▶ _WRITTEN PROBLEM_
Pull out every line of the records below that contains the string "order", treating uppercase and lowercase as distinct.

----- AVAILABLE RECORDS

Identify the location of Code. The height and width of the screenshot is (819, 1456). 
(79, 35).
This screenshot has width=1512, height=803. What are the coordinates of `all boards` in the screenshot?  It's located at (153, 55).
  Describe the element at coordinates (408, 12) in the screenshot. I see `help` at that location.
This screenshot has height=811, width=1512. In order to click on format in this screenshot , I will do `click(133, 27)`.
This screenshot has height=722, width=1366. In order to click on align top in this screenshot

----------

▶ _WRITTEN RESPONSE_
This screenshot has height=811, width=1512. In order to click on format in this screenshot , I will do `click(133, 27)`.
This screenshot has height=722, width=1366. In order to click on align top in this screenshot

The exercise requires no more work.